# Passage for review
************

Doctors from the University of Edinburgh and local intensive care units have linked to fight an antibiotic-resistant infection which attacks some hospital patients.

Doctors from the University of Edinburgh and local intensive care units have linked to fight an antibiotic-resistant infection which attacks some hospital patients. The scientists aim to find new treatments for ventilator-associated pneumonia (VAP) at a time when bacteria resistant to antibiotics are emerging faster than the pharmaceutical industry can produce new drugs to combat hospital-acquired infections. It is estimated that as many as 20% of patients who require treatment on a ventilator machine may develop VAP and the infection is fatal in a high proportion of these patients.

The lung is known to make its own antibacterial substances, but these are overwhelmed by bacteria during severe infection. The new five-year Edinburgh study, which begins in May, will look first at the way the lung produces antibacterial substances. Researchers then hope to discover which of the lung’s natural antibiotics are most deficient during severe pneumonia and design the best ways to deliver genes producing these antibiotics to the diseased lung.

************

# Records from a collection
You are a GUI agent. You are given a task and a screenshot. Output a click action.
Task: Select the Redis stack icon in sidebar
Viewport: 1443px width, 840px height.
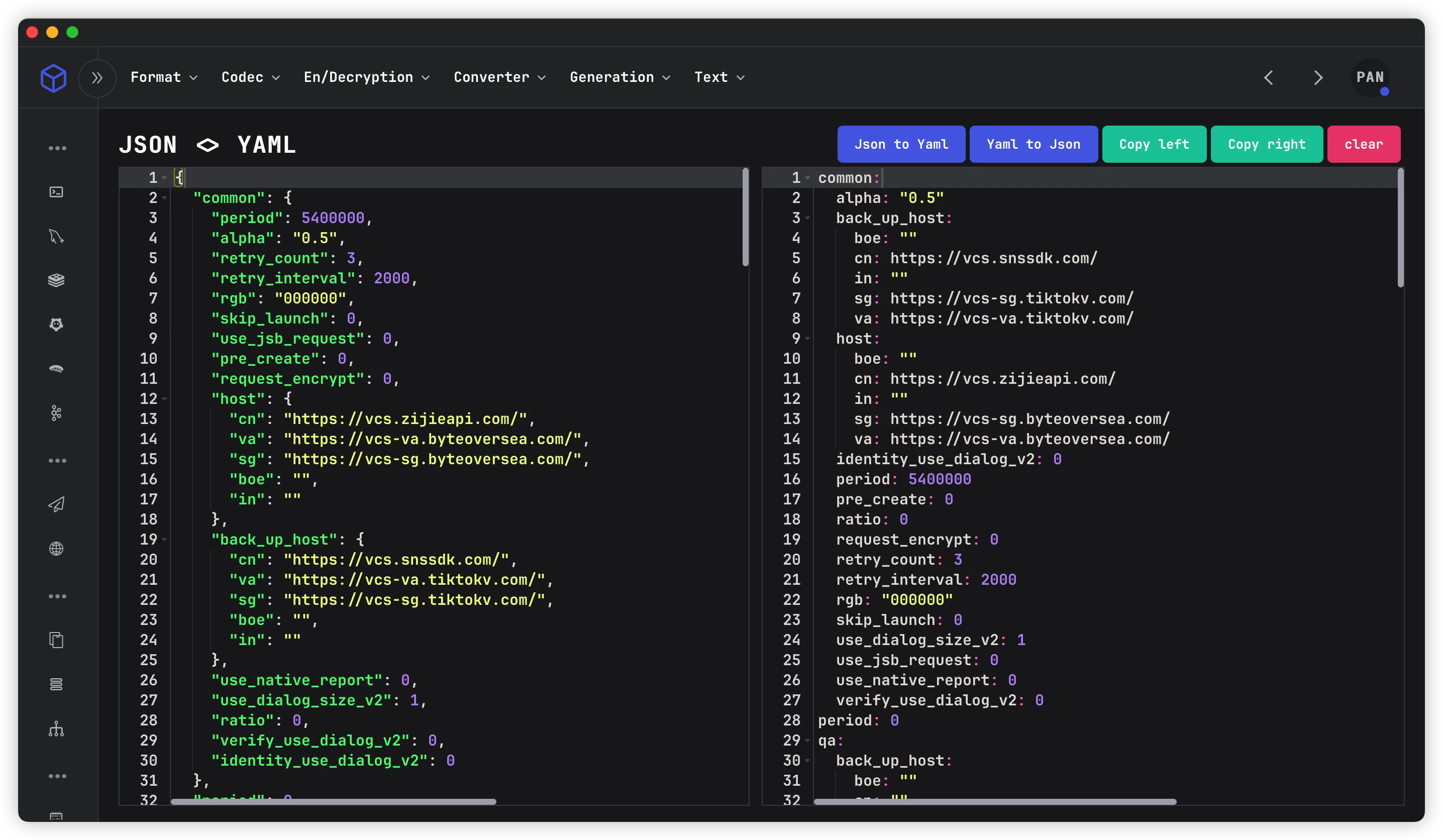(x=56, y=280)
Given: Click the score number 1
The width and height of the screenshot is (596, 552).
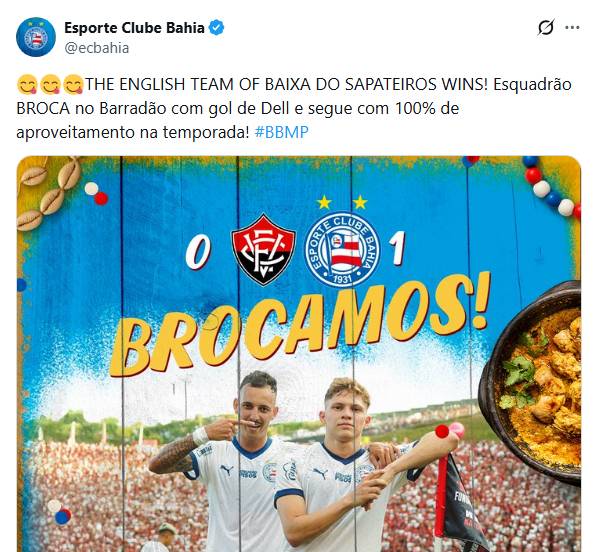Looking at the screenshot, I should pos(397,249).
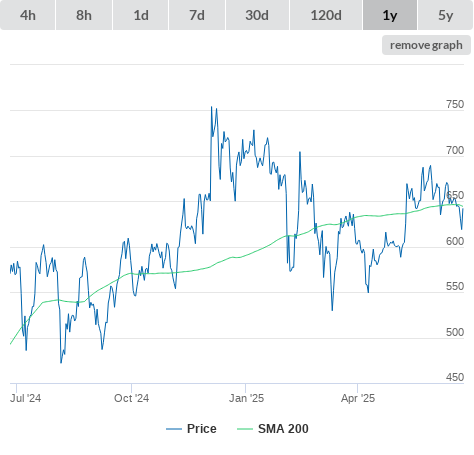Click the 450 price axis label
Image resolution: width=474 pixels, height=455 pixels.
point(455,377)
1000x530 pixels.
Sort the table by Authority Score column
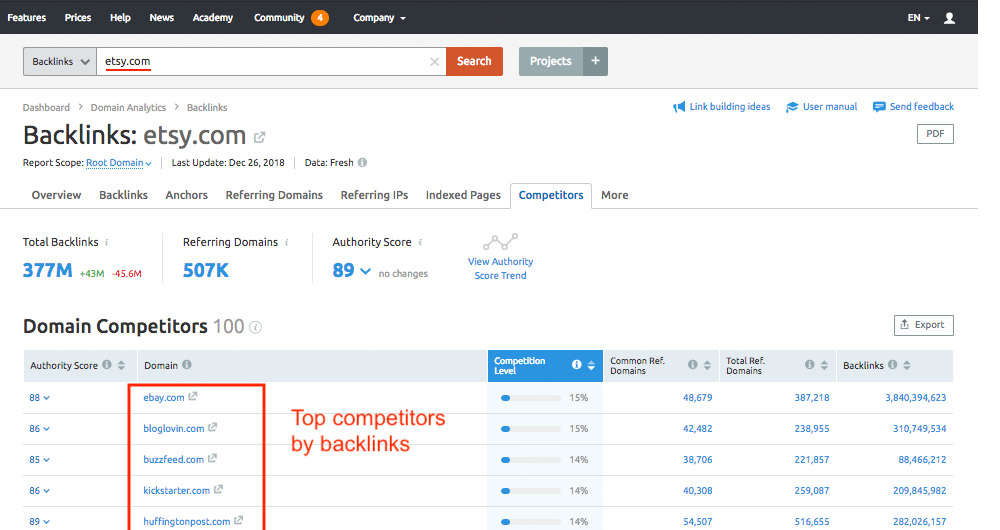(122, 366)
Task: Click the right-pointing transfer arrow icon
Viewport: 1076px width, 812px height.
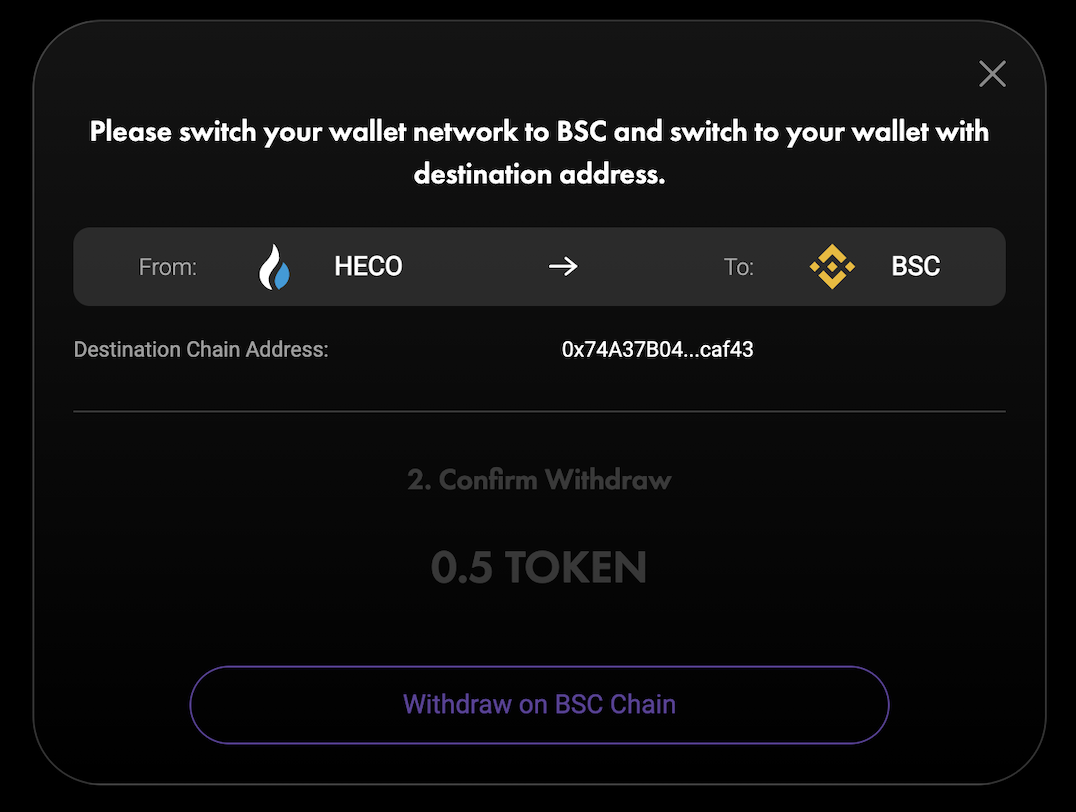Action: pos(562,266)
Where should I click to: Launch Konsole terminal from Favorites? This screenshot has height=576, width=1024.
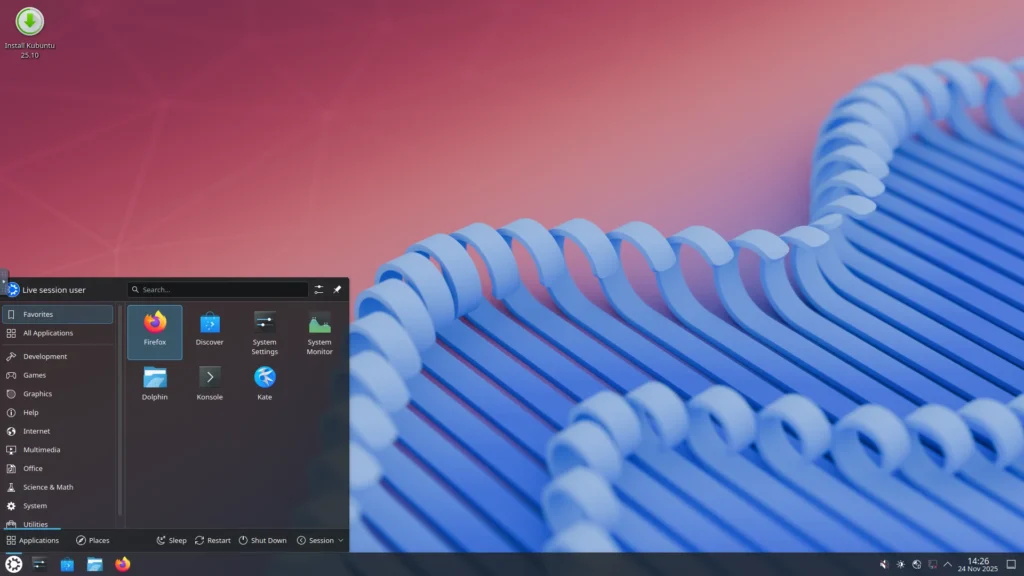209,382
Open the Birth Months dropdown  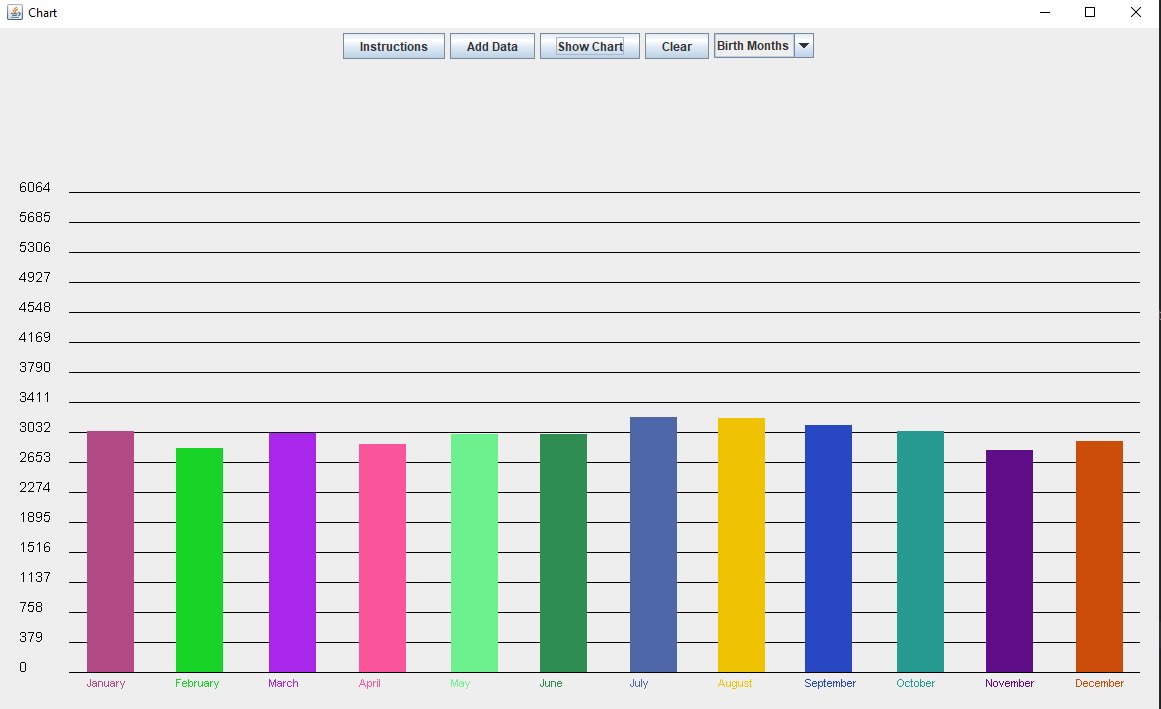[x=752, y=45]
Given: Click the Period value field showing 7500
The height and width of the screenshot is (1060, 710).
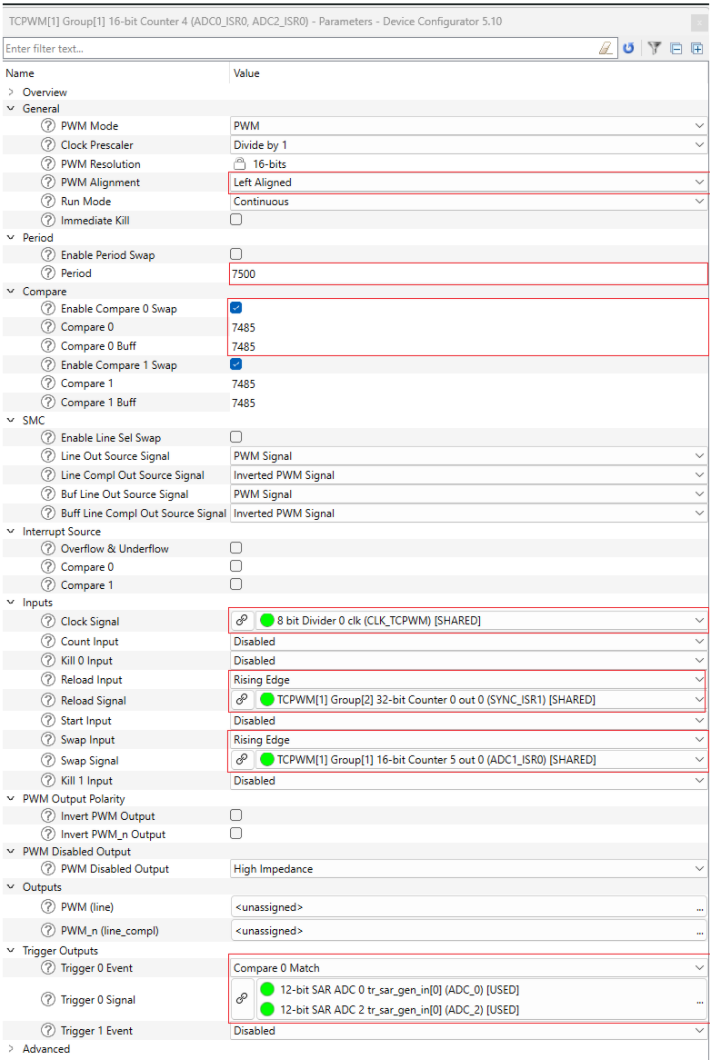Looking at the screenshot, I should coord(466,273).
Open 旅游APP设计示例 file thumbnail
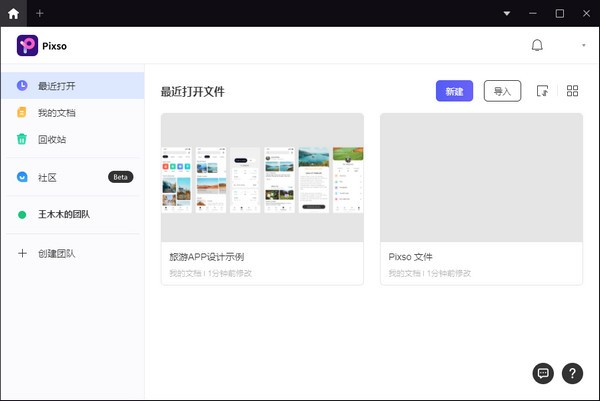The width and height of the screenshot is (600, 401). [x=262, y=177]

************

# Your objective
Continue the passage on the Edinburgh study of ventilator-associated pneumonia, starting after its final sentence.

# Expected answer
Dr John Simpson, leading the project, explained: “ We plan to boost expression of these naturally occurring genes in white blood cells which are programmed to travel from the bloodstream to the infected lung. In this way, the ‘highjacked’ blood cells will carry the antibiotic genes to exactly where they are most needed. We will take blood and samples of fluid from the lungs of patients with VAP to see if natural antibiotics and the cells which fight infection are able to function normally in their infected environment. The next step is to identify the best combination of therapeutic genes to be developed in the laboratory, in the hope that we can make the body’s cells and natural antibiotics clear severe pneumonia more efficiently. We hope that studying patients and healthy volunteers will pave the way for clinical trials of gene therapy for VAP, towards the end of the five-year programme. If successful, we could use the knowledge to tackle other hospital-acquired infections.”

Dr Simpson, a senior clinical lecturer and honorary consultant in respiratory medicine, was awarded the Sir Jules Thorn Award for Biomedical Research 2003 — the first time the award has been made to a Scottish University. The £970,000 award from the Sir Jules Thorns Charitable Trust, an independent medical research charity, will support the five year research programme.